_Document text:_
————

Does writing the code in Dataframe API format rather than Spark.sql queries have any significance advantage ?
Would like to know whether Catalyst optimizer would be working on spark.sql queries also or not .
Does writing the code in Dataframe API format rather than Spark.sql queries have any significance advantage ?
Would like to know whether Catalyst optimizer would be working on spark.sql queries also or not .
Whether you write the code using DataFrame API or Spark Sql API , there is no significant difference in terms of performance because both the dataframe api and spark sql api are abstractions on top of RDD (Resilient Distributed Dataset).
Catalyst Optimizer optimizes structural queries – expressed in SQL, or via the DataFrame/Dataset APIs – which can reduce the runtime of programs and save costs.
To answer your question Catalyst Optimizer works on both Spark sql as well as Dataframe/Dataset Apis.

————

_Dataset excerpt:_
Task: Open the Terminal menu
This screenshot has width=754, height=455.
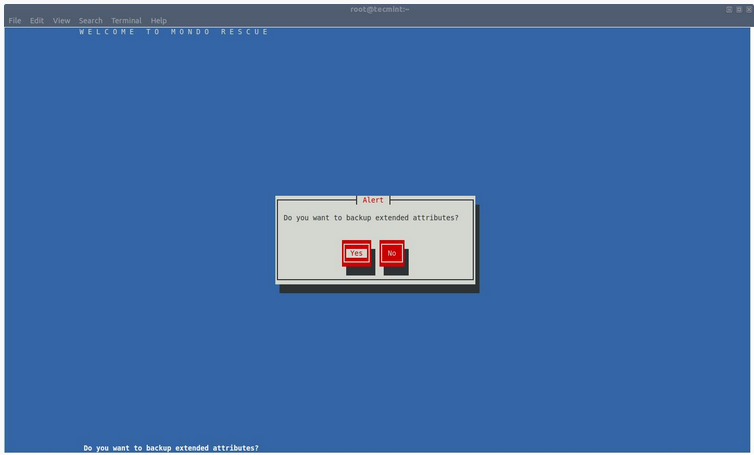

————

_Given task 1:_ Return the passage of the thread about Spark SQL and the DataFrame API from "Whether you write" to "(Resilient Distributed Dataset).".
_Given task 2:_
Using the thread about Spark SQL and the DataFrame API, decide whether each statement below agrees with it. Answer yes or no for each and quote the words of the thread that settle it.
(a) The reply says the DataFrame API and the Spark SQL API differ significantly in performance.
(b) The reply says Catalyst Optimizer works on Spark SQL as well as on the DataFrame/Dataset APIs.
(c) The reply describes both the DataFrame API and the Spark SQL API as abstractions on top of RDD.
_Given task 3:_ Continue the thread about Spark SQL and the DataFrame API from the point where it ends.

_Response 1:_
Whether you write the code using DataFrame API or Spark Sql API , there is no significant difference in terms of performance because both the dataframe api and spark sql api are abstractions on top of RDD (Resilient Distributed Dataset).

_Response 2:_
(a) No: "there is no significant difference in terms of performance"
(b) Yes: "Catalyst Optimizer works on both Spark sql as well as Dataframe/Dataset Apis"
(c) Yes: "both the dataframe api and spark sql api are abstractions on top of RDD (Resilient Distributed Dataset)"

_Response 3:_
If you want to have a more detail understanding of the internal and how it works you can check out this article which explains it in detail.
https://unraveldata.com/resources/catalyst-analyst-a-deep-dive-into-sparks-optimizer/
your dataframe transformations and spark sql querie will be translated to execution plan anyway and Catalyst will optimize it.
The main advantage of dataframe api is that you can use dataframe optimize fonction, for example :
cache()
, in general you will have more control of the execution plan.I feel like it easier to test your code also, people tend to write 1 huge query ...